Saved entries
Content starts

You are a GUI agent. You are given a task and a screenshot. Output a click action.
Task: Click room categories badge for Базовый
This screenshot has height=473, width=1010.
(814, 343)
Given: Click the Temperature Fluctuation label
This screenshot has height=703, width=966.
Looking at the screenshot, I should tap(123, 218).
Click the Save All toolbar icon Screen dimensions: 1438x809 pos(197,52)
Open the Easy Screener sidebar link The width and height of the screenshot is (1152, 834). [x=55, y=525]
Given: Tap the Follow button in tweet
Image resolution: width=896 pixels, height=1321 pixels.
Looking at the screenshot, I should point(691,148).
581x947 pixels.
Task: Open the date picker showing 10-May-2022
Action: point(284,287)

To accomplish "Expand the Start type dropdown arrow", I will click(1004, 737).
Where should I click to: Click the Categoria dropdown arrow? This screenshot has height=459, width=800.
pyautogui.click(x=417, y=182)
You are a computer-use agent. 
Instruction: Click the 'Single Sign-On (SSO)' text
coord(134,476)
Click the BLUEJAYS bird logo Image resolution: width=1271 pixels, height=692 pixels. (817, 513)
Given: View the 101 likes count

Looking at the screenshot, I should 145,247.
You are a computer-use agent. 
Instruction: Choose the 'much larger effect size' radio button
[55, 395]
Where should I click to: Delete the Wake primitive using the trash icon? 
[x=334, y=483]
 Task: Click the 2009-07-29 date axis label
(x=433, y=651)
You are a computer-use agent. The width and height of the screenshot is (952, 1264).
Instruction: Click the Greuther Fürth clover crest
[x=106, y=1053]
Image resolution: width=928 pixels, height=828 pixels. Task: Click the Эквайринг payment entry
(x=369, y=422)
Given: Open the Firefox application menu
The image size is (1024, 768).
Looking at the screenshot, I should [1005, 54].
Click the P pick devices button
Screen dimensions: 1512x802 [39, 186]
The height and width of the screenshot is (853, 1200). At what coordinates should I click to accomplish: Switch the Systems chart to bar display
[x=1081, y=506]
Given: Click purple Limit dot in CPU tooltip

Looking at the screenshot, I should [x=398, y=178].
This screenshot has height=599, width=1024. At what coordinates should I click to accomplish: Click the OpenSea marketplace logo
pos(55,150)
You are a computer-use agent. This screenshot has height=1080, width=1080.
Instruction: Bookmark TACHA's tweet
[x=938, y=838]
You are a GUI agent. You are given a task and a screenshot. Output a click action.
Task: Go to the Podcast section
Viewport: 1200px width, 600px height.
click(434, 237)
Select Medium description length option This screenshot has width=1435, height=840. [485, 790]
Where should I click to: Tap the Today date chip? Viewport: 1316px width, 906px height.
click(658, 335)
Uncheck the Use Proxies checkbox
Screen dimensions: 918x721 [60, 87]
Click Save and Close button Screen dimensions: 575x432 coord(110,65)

Content ends

Copy each line of the records containing the string "computer".

You are a computer-use agent. 
You are a computer-use agent. 
You are a computer-use agent. The width and height of the screenshot is (952, 1264).
You are a computer-use agent. This screenshot has height=1080, width=1080.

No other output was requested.